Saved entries
* * * * * * *

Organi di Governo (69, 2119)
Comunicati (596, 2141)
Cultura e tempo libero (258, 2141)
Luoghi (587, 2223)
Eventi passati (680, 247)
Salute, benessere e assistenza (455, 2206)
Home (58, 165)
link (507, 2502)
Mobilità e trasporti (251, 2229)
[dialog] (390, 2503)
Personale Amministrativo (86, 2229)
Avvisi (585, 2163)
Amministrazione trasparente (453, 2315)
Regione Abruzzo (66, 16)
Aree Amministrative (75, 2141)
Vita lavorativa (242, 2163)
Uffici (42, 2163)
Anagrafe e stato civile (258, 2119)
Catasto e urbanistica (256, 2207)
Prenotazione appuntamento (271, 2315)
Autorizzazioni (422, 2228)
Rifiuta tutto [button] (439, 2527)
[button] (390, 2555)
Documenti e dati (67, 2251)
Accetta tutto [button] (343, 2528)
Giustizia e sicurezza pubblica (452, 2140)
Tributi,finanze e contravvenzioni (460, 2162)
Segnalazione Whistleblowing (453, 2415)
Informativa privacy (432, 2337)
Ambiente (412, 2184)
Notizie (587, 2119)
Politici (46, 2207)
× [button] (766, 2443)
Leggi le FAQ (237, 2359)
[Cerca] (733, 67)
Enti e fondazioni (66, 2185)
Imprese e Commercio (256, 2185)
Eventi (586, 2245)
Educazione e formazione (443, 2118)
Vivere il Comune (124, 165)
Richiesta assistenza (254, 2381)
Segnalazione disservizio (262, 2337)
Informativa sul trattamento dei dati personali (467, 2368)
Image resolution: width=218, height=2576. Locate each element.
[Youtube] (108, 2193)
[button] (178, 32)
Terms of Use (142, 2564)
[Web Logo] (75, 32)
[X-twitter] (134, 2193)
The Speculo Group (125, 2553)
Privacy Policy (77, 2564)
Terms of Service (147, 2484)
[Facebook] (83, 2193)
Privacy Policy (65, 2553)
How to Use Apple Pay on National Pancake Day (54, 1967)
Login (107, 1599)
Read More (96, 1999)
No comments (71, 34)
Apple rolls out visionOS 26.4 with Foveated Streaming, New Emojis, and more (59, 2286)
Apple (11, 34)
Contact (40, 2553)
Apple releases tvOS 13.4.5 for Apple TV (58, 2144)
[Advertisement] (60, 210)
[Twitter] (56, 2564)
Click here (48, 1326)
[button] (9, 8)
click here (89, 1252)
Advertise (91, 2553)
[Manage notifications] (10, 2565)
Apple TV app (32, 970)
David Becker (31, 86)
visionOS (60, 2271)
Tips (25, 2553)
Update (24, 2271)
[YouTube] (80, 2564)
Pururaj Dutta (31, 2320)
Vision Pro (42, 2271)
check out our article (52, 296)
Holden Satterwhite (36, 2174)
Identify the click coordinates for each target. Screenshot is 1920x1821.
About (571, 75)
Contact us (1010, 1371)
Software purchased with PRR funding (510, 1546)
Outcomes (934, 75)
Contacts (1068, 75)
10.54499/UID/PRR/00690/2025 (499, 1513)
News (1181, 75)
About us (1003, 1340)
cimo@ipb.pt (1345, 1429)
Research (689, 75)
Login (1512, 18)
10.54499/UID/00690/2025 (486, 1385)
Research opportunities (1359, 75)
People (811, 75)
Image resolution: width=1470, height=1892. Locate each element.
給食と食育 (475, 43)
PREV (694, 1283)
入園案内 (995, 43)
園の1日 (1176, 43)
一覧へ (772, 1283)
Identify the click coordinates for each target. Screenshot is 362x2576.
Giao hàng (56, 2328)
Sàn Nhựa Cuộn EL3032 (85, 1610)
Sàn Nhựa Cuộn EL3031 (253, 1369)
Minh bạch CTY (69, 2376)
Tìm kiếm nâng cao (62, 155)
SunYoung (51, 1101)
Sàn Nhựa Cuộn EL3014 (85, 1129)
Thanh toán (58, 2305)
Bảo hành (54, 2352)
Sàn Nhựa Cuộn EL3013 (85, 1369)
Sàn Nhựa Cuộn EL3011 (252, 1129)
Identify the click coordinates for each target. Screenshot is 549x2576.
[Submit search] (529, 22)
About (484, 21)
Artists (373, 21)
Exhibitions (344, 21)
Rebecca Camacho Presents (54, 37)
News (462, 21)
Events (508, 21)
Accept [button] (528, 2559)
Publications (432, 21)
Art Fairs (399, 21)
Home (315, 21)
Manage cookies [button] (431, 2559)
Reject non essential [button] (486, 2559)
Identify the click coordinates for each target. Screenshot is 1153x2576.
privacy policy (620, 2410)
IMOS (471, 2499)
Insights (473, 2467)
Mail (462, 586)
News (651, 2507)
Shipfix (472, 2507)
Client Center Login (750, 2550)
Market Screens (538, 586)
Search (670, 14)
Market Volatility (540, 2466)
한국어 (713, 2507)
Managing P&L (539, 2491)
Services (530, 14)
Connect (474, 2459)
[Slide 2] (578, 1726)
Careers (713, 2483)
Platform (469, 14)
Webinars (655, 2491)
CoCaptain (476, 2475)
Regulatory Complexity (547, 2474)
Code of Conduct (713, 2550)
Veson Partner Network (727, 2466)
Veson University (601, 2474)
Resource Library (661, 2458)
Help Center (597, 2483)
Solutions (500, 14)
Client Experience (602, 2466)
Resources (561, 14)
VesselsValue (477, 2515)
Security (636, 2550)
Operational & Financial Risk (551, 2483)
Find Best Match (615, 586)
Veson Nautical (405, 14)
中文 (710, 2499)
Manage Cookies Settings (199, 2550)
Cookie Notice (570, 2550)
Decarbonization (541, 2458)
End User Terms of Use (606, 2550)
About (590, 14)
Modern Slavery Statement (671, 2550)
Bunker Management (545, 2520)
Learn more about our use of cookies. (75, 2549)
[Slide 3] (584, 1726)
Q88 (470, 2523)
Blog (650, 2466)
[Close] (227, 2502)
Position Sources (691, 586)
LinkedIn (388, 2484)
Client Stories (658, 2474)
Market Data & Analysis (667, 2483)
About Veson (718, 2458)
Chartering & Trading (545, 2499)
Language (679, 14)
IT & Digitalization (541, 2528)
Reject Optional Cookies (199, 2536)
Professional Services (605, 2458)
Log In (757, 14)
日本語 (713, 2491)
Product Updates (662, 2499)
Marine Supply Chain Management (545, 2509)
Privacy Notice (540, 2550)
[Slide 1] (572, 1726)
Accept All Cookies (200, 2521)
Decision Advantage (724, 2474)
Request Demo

* * * * * * *

- Assigned task
For the lines above, output exactly those from the line containing "Code of Conduct (713, 2550)" through the line containing "IT & Digitalization (541, 2528)", and skip the others.

- Answer to the problem
Code of Conduct (713, 2550)
Veson Partner Network (727, 2466)
Veson University (601, 2474)
Resource Library (661, 2458)
Help Center (597, 2483)
Solutions (500, 14)
Client Experience (602, 2466)
Resources (561, 14)
VesselsValue (477, 2515)
Security (636, 2550)
Operational & Financial Risk (551, 2483)
Find Best Match (615, 586)
Veson Nautical (405, 14)
中文 (710, 2499)
Manage Cookies Settings (199, 2550)
Cookie Notice (570, 2550)
Decarbonization (541, 2458)
End User Terms of Use (606, 2550)
About (590, 14)
Modern Slavery Statement (671, 2550)
Bunker Management (545, 2520)
Learn more about our use of cookies. (75, 2549)
[Slide 3] (584, 1726)
Q88 (470, 2523)
Blog (650, 2466)
[Close] (227, 2502)
Position Sources (691, 586)
LinkedIn (388, 2484)
Client Stories (658, 2474)
Market Data & Analysis (667, 2483)
About Veson (718, 2458)
Chartering & Trading (545, 2499)
Language (679, 14)
IT & Digitalization (541, 2528)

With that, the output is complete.